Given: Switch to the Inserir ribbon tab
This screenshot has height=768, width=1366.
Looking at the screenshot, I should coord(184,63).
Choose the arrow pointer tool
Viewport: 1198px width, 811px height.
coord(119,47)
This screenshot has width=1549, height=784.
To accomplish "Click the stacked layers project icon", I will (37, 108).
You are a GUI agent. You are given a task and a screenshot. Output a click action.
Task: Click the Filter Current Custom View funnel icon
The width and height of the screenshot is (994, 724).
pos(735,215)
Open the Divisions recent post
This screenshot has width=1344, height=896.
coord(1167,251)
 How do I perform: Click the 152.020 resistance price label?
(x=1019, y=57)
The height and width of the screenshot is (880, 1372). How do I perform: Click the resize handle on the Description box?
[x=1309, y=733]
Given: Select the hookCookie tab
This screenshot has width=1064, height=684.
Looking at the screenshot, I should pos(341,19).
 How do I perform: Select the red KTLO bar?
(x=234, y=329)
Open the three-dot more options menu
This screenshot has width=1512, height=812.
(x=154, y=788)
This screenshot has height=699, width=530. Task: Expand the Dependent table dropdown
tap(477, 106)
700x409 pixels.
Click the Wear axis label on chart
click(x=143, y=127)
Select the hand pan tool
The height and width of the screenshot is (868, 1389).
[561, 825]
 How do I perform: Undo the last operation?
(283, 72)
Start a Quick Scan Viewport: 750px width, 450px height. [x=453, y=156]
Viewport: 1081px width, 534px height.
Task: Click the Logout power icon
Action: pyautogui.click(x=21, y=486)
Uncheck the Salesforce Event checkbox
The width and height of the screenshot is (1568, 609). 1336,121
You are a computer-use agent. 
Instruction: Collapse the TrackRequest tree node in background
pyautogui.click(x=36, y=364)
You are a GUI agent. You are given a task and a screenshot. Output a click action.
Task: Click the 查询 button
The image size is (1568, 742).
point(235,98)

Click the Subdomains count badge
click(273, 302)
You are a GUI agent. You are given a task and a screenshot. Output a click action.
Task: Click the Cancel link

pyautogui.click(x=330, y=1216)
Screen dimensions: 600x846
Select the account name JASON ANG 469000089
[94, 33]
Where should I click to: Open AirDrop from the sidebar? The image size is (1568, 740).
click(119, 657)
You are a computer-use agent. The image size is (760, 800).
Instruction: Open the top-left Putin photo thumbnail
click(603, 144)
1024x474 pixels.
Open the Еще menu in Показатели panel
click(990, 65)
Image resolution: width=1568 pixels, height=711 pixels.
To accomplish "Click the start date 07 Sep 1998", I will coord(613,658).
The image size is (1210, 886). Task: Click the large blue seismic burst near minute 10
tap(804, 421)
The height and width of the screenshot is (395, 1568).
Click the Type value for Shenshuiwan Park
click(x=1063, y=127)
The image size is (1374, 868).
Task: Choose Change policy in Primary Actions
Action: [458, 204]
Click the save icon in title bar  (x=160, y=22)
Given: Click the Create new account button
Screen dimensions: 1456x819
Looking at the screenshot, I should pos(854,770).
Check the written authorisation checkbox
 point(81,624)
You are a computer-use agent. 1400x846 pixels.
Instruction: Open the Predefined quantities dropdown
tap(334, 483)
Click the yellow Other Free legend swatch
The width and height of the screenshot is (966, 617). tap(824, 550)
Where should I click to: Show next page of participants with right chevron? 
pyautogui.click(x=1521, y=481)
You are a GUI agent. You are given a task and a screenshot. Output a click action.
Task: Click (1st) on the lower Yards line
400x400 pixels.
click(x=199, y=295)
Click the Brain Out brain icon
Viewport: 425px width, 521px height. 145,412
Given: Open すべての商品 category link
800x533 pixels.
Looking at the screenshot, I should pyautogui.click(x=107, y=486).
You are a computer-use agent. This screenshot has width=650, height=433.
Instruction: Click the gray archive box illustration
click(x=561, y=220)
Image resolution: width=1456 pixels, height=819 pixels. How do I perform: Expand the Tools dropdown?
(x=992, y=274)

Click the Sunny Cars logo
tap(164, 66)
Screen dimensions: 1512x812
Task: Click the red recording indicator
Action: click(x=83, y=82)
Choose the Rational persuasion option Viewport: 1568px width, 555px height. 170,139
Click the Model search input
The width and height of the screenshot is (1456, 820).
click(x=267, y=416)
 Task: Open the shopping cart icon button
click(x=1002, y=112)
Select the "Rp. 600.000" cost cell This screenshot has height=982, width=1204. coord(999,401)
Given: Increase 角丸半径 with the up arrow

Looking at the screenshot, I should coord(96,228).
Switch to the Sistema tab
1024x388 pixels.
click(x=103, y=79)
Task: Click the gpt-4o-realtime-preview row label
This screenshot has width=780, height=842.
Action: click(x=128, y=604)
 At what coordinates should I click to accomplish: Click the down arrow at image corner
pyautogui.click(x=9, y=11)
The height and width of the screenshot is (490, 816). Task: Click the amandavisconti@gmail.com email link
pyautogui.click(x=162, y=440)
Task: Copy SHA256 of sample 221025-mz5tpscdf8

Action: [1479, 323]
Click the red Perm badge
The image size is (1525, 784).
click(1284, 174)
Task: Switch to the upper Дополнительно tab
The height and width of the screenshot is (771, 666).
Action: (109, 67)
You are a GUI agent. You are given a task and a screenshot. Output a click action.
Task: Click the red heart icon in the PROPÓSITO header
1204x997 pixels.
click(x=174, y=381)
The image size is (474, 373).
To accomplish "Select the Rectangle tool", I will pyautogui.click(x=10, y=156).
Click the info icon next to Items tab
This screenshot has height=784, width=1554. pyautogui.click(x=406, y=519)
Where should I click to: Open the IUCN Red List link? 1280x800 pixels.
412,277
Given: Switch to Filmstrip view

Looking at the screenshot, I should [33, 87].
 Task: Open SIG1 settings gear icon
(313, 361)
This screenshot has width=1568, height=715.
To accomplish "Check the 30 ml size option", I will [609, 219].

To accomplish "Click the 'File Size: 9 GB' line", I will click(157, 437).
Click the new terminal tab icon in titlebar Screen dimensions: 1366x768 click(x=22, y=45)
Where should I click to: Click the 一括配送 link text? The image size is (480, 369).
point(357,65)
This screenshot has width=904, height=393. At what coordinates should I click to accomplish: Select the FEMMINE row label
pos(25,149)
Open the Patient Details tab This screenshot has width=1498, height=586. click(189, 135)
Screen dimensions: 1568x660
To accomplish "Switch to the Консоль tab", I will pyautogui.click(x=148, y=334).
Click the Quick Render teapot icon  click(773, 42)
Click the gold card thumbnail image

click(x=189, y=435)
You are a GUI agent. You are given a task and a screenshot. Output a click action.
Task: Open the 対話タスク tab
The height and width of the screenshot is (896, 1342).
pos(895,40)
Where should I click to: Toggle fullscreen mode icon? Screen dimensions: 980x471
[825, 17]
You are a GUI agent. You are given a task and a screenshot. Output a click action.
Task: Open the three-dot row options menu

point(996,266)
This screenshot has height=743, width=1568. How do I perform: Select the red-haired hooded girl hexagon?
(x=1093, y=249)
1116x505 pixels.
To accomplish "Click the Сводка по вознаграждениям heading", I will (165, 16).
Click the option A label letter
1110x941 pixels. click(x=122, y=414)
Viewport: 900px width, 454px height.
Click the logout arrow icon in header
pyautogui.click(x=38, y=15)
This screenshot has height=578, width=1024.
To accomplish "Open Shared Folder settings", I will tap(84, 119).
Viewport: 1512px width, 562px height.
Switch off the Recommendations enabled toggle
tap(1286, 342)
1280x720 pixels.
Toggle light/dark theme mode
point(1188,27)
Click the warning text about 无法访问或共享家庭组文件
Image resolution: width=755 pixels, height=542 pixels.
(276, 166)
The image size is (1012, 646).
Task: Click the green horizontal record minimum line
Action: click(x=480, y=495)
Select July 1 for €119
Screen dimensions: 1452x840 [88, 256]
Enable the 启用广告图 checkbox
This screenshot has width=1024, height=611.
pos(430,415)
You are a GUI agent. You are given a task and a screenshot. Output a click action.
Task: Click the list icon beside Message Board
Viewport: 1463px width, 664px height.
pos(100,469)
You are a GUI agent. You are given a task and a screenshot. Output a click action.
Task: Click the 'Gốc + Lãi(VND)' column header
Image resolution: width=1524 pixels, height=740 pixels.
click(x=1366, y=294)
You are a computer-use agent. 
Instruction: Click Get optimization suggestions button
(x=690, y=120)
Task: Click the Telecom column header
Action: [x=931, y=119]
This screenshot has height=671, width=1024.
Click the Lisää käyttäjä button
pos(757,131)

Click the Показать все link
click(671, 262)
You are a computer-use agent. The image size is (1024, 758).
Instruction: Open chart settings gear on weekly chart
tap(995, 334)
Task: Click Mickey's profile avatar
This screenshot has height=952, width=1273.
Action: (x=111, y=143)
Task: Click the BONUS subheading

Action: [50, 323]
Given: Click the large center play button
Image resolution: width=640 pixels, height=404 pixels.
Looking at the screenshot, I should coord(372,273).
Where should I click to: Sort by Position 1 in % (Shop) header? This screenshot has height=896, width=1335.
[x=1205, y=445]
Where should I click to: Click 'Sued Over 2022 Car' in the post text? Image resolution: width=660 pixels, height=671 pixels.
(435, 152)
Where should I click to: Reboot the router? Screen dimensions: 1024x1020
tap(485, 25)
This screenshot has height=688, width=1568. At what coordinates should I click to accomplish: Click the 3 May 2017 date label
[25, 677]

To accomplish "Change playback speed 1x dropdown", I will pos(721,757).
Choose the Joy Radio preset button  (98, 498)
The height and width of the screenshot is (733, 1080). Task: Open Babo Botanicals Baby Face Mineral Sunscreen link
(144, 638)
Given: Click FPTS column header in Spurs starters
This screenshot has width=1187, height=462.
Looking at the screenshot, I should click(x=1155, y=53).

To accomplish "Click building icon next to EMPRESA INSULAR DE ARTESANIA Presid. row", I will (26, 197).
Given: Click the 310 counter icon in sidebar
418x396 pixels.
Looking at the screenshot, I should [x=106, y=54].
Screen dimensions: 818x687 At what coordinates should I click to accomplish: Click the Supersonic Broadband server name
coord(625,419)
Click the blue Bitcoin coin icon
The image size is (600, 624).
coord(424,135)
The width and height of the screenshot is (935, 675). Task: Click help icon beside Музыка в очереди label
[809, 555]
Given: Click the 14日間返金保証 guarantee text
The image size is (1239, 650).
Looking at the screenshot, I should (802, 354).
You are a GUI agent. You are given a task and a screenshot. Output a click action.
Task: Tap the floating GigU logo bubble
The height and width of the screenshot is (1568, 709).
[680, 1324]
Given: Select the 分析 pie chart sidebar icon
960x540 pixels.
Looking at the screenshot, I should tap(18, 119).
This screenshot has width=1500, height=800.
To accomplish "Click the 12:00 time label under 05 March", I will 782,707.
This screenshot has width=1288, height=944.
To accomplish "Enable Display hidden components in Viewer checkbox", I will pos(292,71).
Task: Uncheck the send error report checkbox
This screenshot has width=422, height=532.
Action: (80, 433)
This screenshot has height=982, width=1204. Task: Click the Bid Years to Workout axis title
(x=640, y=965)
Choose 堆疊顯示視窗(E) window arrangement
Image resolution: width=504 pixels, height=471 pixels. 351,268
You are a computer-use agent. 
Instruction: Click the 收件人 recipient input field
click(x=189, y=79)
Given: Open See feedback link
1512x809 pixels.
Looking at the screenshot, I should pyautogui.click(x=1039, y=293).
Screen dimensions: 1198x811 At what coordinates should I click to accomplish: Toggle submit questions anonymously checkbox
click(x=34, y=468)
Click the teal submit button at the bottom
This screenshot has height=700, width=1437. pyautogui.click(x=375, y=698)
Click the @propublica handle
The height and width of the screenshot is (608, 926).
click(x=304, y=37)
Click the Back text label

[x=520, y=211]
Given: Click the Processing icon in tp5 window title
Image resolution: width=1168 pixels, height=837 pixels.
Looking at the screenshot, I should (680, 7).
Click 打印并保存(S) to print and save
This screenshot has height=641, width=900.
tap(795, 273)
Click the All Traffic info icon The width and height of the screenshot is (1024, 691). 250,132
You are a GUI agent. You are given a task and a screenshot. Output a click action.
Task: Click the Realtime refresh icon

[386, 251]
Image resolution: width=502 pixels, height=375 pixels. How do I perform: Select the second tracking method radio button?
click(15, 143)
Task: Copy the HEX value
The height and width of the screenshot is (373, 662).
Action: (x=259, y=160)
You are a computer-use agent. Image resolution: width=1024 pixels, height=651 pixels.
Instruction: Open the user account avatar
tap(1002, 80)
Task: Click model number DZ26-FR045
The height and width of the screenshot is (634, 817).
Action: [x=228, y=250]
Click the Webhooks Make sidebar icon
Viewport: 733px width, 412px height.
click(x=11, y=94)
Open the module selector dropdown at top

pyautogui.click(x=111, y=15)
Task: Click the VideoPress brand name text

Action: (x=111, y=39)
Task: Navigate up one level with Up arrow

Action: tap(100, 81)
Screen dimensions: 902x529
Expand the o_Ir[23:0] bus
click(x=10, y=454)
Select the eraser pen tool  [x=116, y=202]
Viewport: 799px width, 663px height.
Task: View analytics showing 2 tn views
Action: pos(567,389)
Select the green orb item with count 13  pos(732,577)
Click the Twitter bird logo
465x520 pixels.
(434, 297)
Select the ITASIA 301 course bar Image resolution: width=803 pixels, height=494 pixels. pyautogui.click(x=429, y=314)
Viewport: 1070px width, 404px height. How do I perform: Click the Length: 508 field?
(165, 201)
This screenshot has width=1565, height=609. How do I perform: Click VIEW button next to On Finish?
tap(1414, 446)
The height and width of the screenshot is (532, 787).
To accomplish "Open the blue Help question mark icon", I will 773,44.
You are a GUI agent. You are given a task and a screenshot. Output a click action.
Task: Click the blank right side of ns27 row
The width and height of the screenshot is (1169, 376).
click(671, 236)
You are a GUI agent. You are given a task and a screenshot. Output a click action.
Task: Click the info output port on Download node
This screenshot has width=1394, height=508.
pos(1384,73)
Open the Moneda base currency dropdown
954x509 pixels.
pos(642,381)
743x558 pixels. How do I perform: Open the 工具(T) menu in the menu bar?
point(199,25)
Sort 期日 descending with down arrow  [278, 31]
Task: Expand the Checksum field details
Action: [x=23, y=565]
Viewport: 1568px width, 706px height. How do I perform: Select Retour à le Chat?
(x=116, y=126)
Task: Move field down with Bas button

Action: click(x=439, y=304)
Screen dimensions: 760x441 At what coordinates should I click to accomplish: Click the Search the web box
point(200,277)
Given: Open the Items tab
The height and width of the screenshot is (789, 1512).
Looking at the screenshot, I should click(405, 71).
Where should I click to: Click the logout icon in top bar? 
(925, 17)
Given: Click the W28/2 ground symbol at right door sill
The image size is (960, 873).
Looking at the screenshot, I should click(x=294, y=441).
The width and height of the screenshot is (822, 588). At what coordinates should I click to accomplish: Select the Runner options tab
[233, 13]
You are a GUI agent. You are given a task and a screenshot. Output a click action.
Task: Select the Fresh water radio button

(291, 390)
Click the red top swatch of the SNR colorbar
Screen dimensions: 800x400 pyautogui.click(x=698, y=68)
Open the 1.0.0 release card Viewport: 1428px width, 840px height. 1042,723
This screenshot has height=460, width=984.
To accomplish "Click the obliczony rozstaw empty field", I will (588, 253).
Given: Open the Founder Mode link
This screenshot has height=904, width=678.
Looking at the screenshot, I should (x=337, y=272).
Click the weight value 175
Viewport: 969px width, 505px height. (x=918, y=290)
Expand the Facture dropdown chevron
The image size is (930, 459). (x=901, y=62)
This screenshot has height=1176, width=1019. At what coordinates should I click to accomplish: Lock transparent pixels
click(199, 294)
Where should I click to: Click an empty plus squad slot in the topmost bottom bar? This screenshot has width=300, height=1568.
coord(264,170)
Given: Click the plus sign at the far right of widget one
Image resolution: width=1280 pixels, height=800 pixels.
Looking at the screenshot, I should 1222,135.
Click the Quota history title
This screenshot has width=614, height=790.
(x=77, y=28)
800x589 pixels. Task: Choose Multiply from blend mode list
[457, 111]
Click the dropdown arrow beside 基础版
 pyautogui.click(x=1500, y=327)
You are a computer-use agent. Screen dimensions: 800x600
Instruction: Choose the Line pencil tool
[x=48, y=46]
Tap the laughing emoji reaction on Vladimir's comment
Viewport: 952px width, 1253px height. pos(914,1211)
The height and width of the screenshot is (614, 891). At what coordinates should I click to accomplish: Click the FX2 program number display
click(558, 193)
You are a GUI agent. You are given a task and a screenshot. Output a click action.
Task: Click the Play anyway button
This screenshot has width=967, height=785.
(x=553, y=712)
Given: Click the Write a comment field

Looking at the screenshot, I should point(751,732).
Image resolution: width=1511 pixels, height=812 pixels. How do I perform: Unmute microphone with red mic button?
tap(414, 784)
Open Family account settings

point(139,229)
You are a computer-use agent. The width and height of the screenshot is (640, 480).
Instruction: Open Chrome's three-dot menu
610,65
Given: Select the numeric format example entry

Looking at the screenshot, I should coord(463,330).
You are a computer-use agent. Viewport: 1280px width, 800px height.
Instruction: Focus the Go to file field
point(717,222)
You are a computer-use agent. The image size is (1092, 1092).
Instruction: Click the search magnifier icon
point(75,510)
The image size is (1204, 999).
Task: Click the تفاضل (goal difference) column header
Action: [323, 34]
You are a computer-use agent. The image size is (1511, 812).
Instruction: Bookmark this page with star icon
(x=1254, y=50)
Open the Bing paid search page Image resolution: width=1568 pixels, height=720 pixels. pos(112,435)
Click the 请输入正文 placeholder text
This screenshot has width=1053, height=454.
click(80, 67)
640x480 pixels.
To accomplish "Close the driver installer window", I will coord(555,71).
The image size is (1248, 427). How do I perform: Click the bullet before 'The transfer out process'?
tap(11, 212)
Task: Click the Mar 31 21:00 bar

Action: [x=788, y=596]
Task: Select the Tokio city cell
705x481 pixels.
----------
Work to complete: When you reach the line that contains "Given: Select the hookCookie tab", stop; that line and every line before it, from the very first line of the data, should be restated word for word.

Output of the exercise:
Given: Switch to the Inserir ribbon tab
This screenshot has height=768, width=1366.
Looking at the screenshot, I should coord(184,63).
Choose the arrow pointer tool
Viewport: 1198px width, 811px height.
coord(119,47)
This screenshot has width=1549, height=784.
To accomplish "Click the stacked layers project icon", I will (37, 108).
You are a GUI agent. You are given a task and a screenshot. Output a click action.
Task: Click the Filter Current Custom View funnel icon
The width and height of the screenshot is (994, 724).
pos(735,215)
Open the Divisions recent post
This screenshot has width=1344, height=896.
coord(1167,251)
 How do I perform: Click the 152.020 resistance price label?
(x=1019, y=57)
The height and width of the screenshot is (880, 1372). How do I perform: Click the resize handle on the Description box?
[x=1309, y=733]
Given: Select the hookCookie tab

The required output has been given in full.